[Collected data]

——

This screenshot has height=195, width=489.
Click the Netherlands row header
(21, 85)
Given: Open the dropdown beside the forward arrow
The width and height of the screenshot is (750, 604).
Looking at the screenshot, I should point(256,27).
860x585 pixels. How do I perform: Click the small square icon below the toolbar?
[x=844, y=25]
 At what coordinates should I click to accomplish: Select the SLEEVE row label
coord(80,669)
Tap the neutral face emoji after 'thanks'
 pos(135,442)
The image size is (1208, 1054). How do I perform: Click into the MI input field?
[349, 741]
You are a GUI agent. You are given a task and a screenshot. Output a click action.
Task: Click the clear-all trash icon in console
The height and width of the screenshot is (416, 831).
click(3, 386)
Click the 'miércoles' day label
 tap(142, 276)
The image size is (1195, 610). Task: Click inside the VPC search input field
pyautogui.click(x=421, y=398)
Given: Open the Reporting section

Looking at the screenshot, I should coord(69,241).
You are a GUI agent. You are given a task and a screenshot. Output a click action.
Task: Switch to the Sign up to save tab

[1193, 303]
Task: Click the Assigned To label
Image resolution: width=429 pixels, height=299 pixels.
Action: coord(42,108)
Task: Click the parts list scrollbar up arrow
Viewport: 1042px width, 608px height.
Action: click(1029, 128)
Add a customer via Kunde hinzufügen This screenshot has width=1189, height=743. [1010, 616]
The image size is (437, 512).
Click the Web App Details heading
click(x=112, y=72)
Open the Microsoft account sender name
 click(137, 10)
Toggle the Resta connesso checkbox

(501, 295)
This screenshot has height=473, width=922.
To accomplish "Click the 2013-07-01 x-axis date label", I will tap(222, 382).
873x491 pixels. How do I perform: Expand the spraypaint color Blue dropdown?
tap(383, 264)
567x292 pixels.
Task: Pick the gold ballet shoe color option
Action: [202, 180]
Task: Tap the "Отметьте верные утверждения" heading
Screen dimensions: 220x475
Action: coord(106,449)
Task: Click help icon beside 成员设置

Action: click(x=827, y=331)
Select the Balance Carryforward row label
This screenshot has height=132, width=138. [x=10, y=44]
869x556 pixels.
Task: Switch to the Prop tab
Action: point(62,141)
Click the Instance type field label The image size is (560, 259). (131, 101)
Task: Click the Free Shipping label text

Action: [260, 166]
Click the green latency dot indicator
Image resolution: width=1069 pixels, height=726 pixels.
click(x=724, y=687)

——

Try it:
For this exercise, repeat exactly the lines of the data above from the one with "Tap the neutral face emoji after 'thanks'" down to the one with "Task: Click the parts list scrollbar up arrow", both end lines included.

Solution below:
Tap the neutral face emoji after 'thanks'
 pos(135,442)
The image size is (1208, 1054). How do I perform: Click into the MI input field?
[349, 741]
You are a GUI agent. You are given a task and a screenshot. Output a click action.
Task: Click the clear-all trash icon in console
The height and width of the screenshot is (416, 831).
click(3, 386)
Click the 'miércoles' day label
 tap(142, 276)
The image size is (1195, 610). Task: Click inside the VPC search input field
pyautogui.click(x=421, y=398)
Given: Open the Reporting section

Looking at the screenshot, I should coord(69,241).
You are a GUI agent. You are given a task and a screenshot. Output a click action.
Task: Switch to the Sign up to save tab

[1193, 303]
Task: Click the Assigned To label
Image resolution: width=429 pixels, height=299 pixels.
Action: coord(42,108)
Task: Click the parts list scrollbar up arrow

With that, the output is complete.